__PROBLEM STATEMENT__. Which lines in the items below contain the string "pixels"? Pick out each one and copy it in full.

__MATERIAL SUPPLIED__.
* START *

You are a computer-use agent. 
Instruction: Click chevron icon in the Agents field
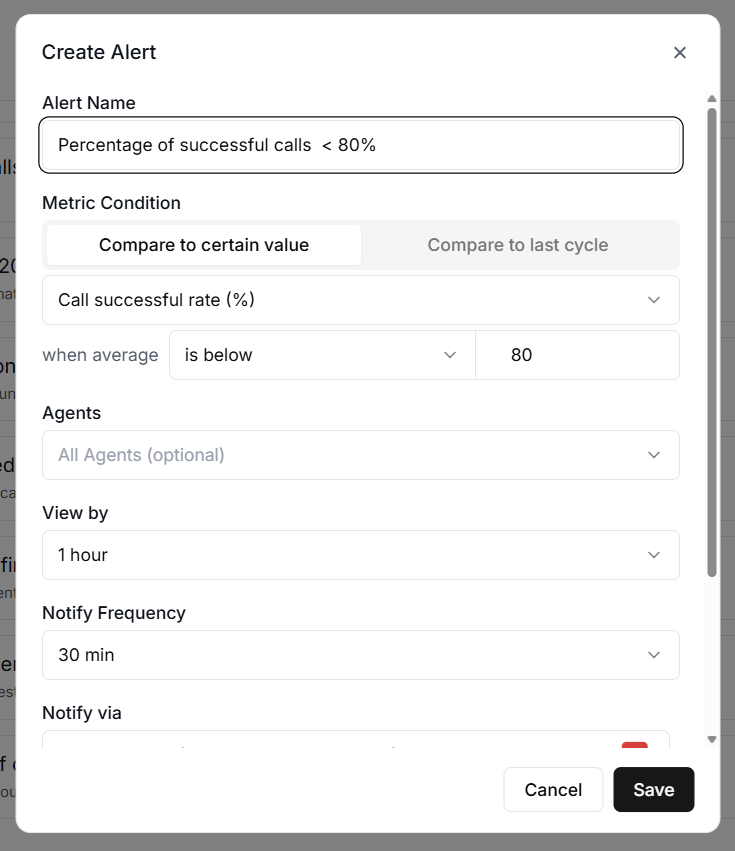(x=654, y=455)
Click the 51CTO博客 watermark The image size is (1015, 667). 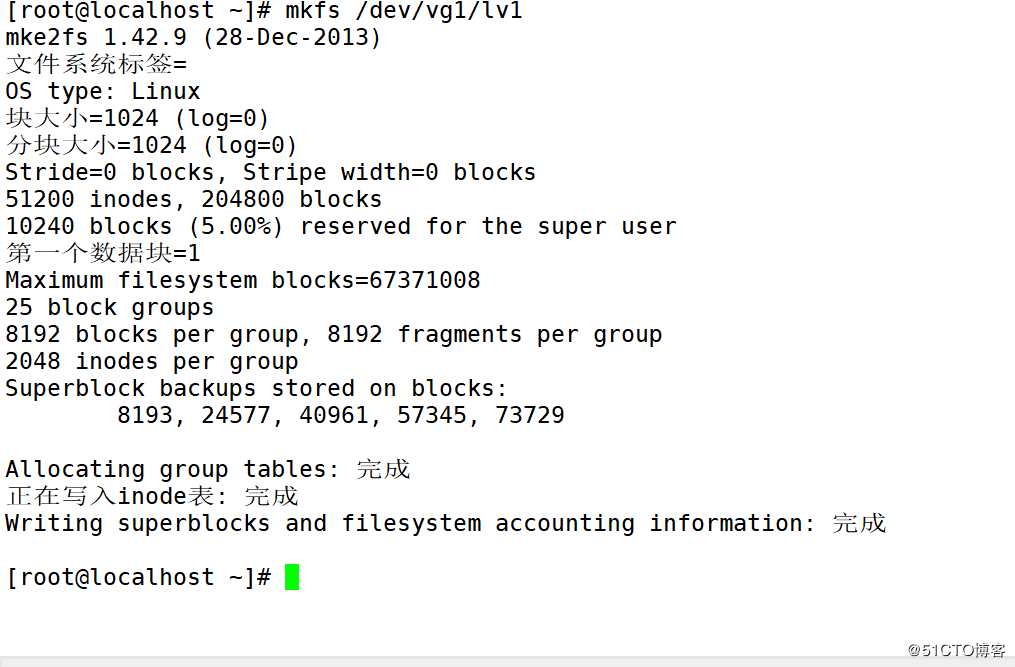[x=956, y=650]
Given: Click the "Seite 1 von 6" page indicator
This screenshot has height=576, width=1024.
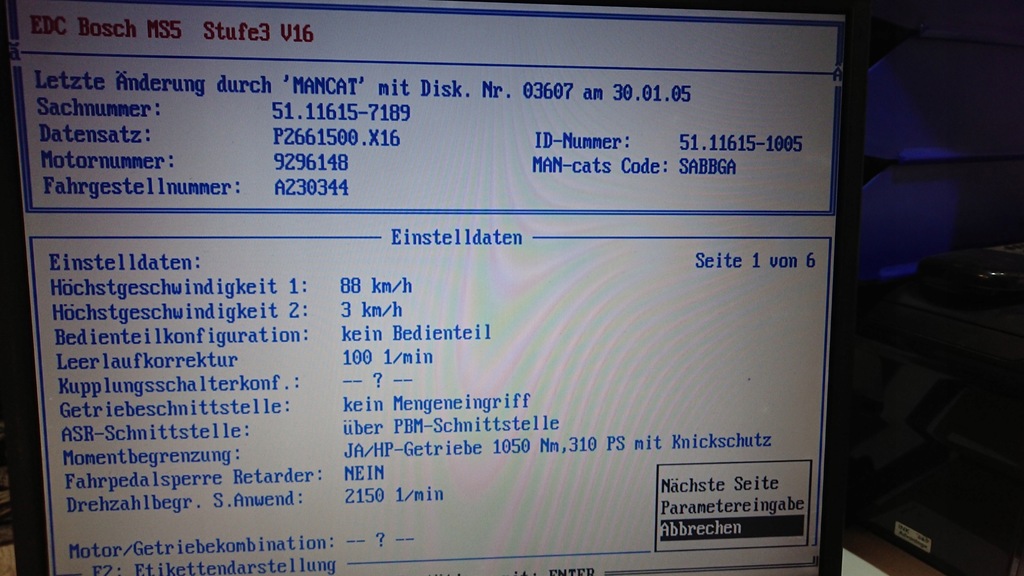Looking at the screenshot, I should (755, 258).
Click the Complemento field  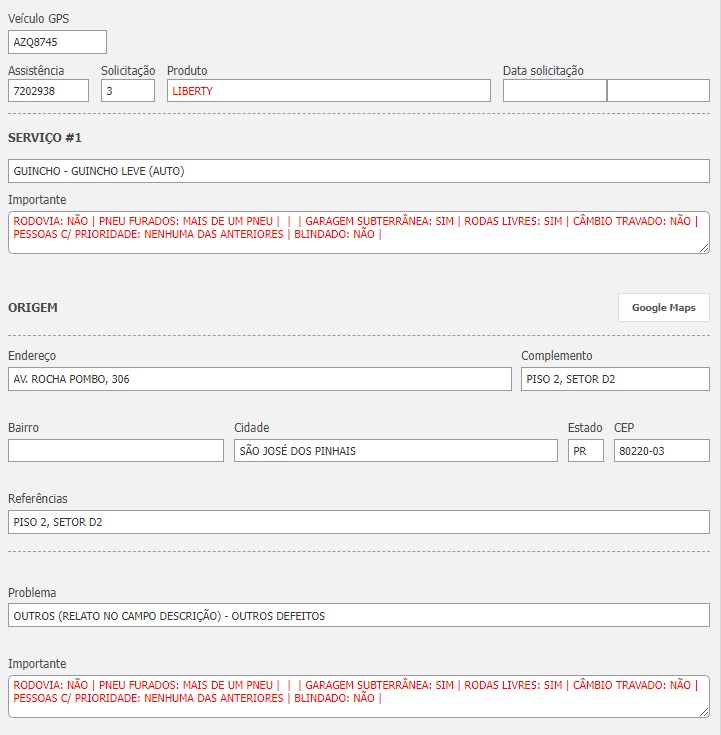pyautogui.click(x=615, y=379)
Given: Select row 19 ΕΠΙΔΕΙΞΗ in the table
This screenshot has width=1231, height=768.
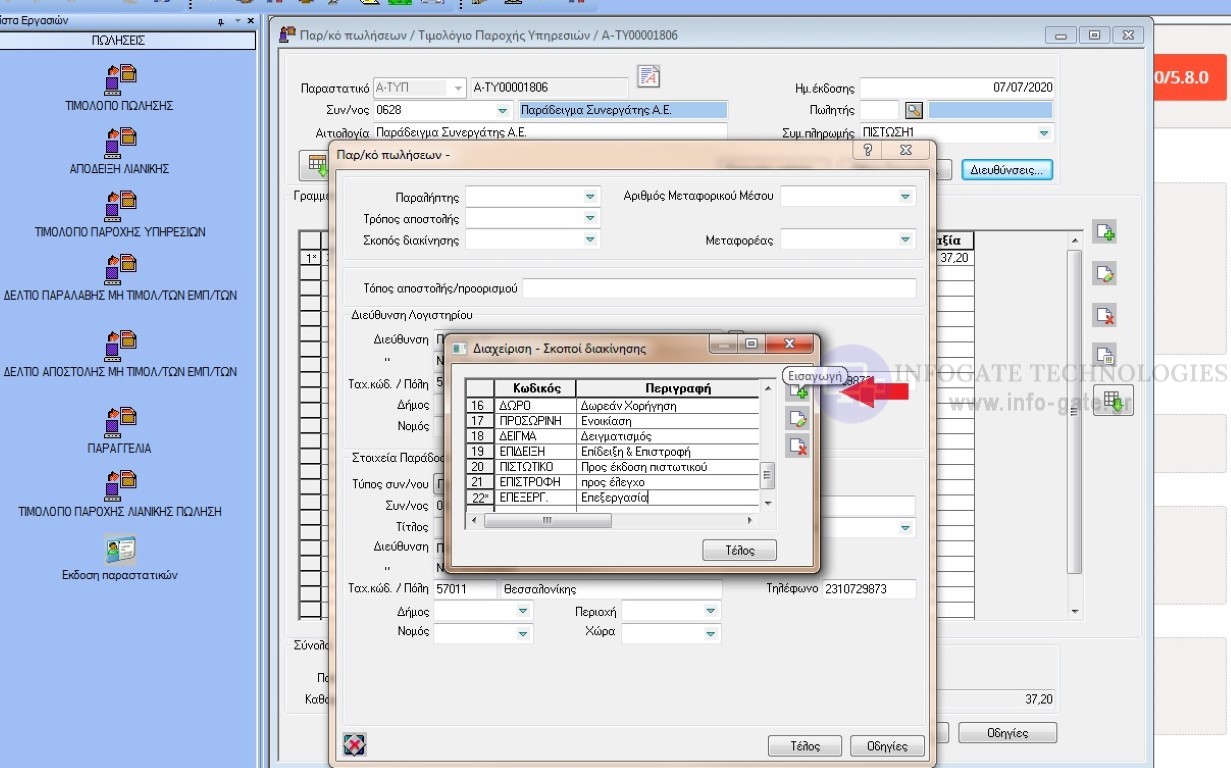Looking at the screenshot, I should click(612, 452).
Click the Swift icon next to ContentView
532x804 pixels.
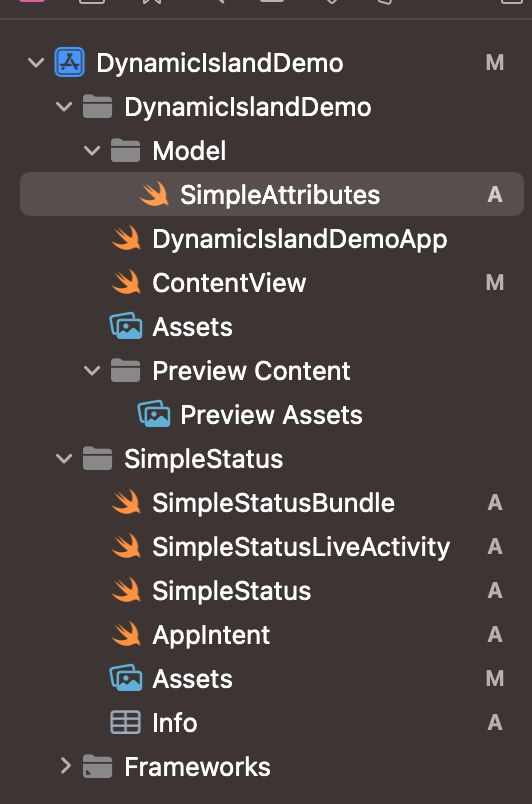126,283
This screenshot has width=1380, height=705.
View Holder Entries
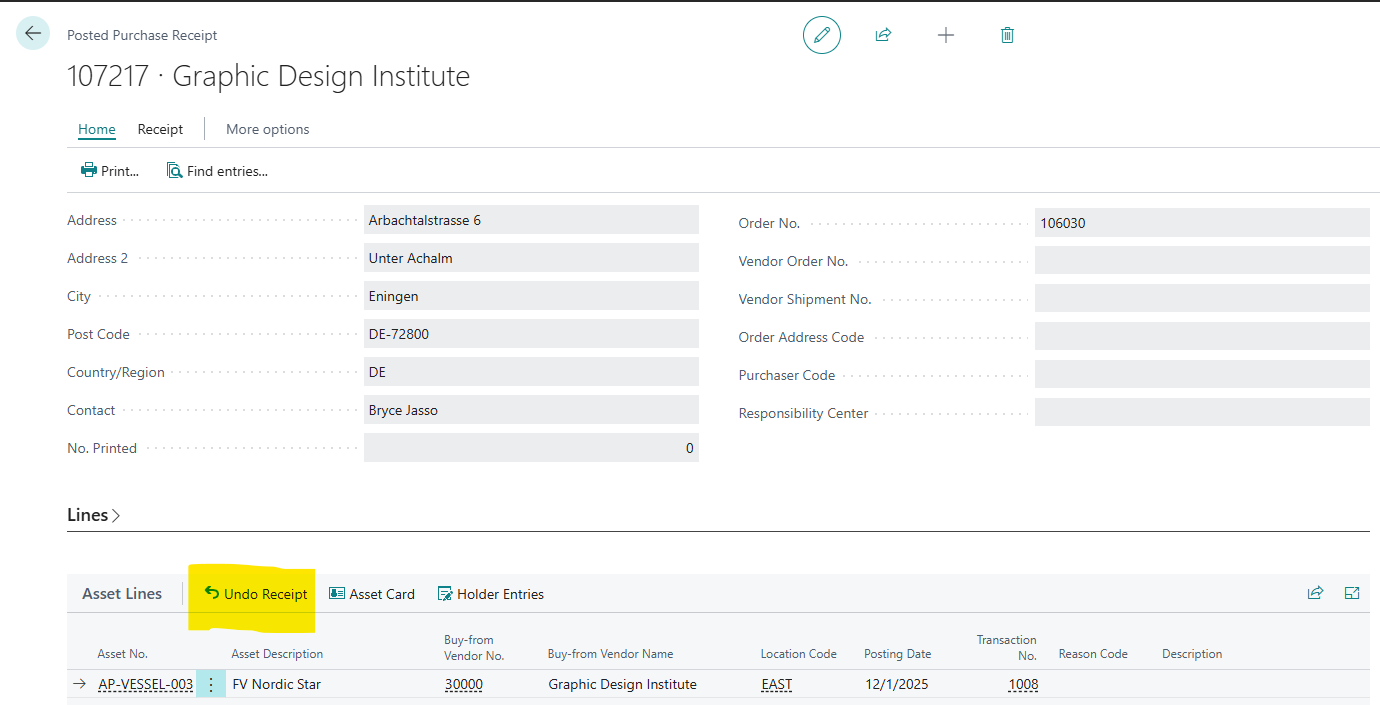491,594
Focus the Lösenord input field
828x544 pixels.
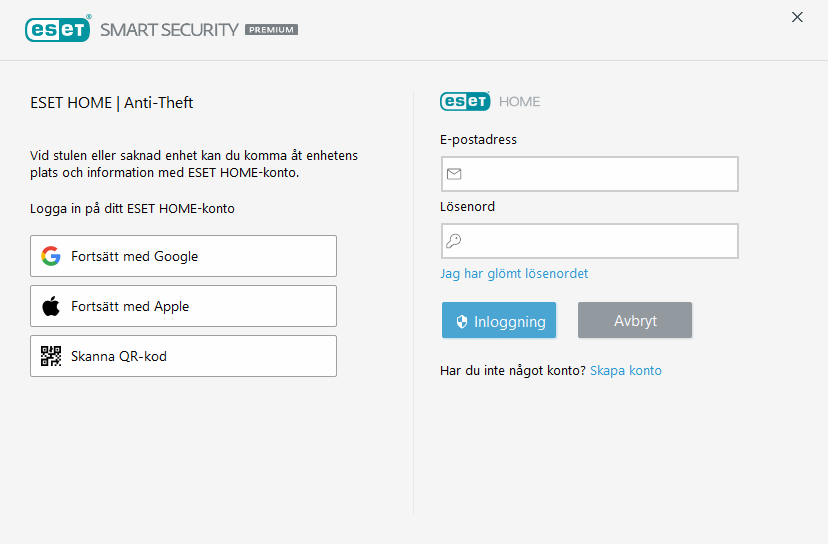click(600, 241)
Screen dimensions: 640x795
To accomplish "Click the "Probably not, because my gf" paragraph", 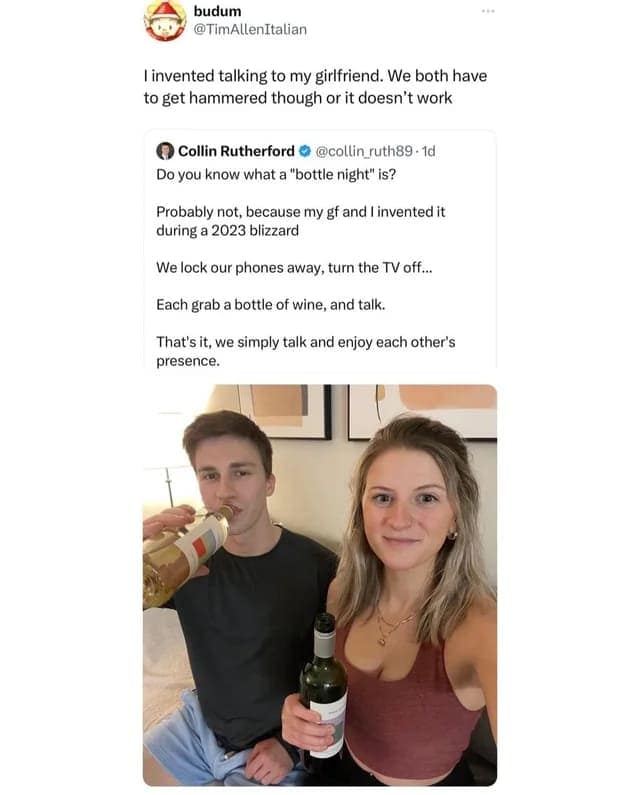I will (x=300, y=221).
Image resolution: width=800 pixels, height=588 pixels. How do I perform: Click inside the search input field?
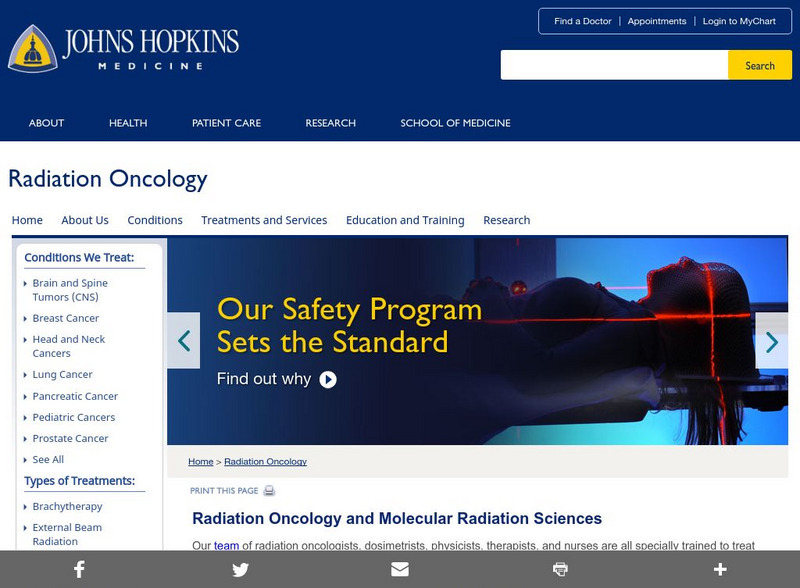tap(610, 64)
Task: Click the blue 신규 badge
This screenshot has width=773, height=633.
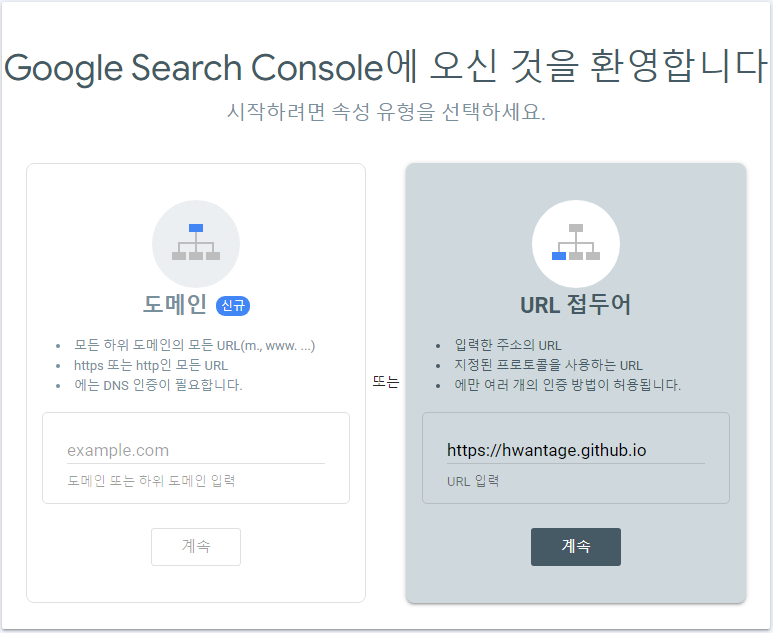Action: point(232,304)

* END *

__REPLY__.
532x804 pixels.
828x544 pixels.
Image resolution: width=800 pixels, height=588 pixels. How do I perform: Click inside the search input field?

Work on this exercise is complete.